• TASK GOAL: The expected output is a verbatim reprint of the lines from the beginning of the data that follows through the line that contains "Task: Remove the Sort A-Z filter chip".

______________________________

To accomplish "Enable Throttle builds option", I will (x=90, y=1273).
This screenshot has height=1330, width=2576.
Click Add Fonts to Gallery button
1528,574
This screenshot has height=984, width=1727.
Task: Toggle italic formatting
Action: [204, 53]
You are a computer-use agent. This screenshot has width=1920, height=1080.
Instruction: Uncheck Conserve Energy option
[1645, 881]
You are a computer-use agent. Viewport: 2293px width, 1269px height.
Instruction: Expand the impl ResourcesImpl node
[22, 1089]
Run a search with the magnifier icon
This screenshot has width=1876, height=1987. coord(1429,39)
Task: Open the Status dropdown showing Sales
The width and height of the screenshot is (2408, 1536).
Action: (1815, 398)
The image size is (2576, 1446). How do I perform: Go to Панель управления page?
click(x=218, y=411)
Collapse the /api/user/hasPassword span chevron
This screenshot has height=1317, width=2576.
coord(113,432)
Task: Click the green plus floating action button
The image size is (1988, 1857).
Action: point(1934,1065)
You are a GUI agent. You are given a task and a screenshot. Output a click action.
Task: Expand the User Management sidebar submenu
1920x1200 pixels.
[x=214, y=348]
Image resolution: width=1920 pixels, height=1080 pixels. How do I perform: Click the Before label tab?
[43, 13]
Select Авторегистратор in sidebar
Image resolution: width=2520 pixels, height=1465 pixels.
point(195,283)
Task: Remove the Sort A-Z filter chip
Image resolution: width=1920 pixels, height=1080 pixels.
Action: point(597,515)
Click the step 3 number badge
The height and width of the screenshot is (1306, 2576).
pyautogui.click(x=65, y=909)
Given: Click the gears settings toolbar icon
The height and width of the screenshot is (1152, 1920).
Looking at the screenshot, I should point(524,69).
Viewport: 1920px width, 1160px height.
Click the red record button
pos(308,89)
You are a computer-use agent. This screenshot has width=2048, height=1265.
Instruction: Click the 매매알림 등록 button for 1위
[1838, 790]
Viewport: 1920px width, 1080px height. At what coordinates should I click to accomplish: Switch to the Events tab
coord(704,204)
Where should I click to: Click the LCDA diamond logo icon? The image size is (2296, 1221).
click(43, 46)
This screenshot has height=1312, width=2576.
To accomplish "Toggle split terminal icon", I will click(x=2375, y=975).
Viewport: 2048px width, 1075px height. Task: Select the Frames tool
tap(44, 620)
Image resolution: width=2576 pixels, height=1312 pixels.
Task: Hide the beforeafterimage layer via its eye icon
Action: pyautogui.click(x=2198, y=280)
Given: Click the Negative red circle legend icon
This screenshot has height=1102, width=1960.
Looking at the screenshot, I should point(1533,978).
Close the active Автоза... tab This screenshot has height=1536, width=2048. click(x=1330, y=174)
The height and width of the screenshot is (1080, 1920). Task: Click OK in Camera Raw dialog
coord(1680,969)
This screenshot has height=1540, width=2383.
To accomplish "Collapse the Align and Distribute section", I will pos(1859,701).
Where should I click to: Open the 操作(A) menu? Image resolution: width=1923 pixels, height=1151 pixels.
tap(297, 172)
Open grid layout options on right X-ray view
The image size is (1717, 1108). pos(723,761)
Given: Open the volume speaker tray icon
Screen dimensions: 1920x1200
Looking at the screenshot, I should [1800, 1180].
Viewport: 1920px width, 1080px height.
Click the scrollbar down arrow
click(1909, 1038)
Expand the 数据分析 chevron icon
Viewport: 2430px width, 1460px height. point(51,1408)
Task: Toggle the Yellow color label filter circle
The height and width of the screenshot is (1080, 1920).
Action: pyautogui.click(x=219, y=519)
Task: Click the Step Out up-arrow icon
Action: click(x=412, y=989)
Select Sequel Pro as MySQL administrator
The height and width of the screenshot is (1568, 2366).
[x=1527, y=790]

______________________________

• RESPONSE BELOW:
To accomplish "Enable Throttle builds option", I will (x=90, y=1273).
This screenshot has height=1330, width=2576.
Click Add Fonts to Gallery button
1528,574
This screenshot has height=984, width=1727.
Task: Toggle italic formatting
Action: [204, 53]
You are a computer-use agent. This screenshot has width=1920, height=1080.
Instruction: Uncheck Conserve Energy option
[1645, 881]
You are a computer-use agent. Viewport: 2293px width, 1269px height.
Instruction: Expand the impl ResourcesImpl node
[22, 1089]
Run a search with the magnifier icon
This screenshot has width=1876, height=1987. coord(1429,39)
Task: Open the Status dropdown showing Sales
The width and height of the screenshot is (2408, 1536).
Action: (1815, 398)
The image size is (2576, 1446). How do I perform: Go to Панель управления page?
click(x=218, y=411)
Collapse the /api/user/hasPassword span chevron
This screenshot has height=1317, width=2576.
coord(113,432)
Task: Click the green plus floating action button
The image size is (1988, 1857).
Action: point(1934,1065)
You are a GUI agent. You are given a task and a screenshot. Output a click action.
Task: Expand the User Management sidebar submenu
1920x1200 pixels.
[x=214, y=348]
Image resolution: width=1920 pixels, height=1080 pixels. How do I perform: Click the Before label tab?
[43, 13]
Select Авторегистратор in sidebar
Image resolution: width=2520 pixels, height=1465 pixels.
point(195,283)
Task: Remove the Sort A-Z filter chip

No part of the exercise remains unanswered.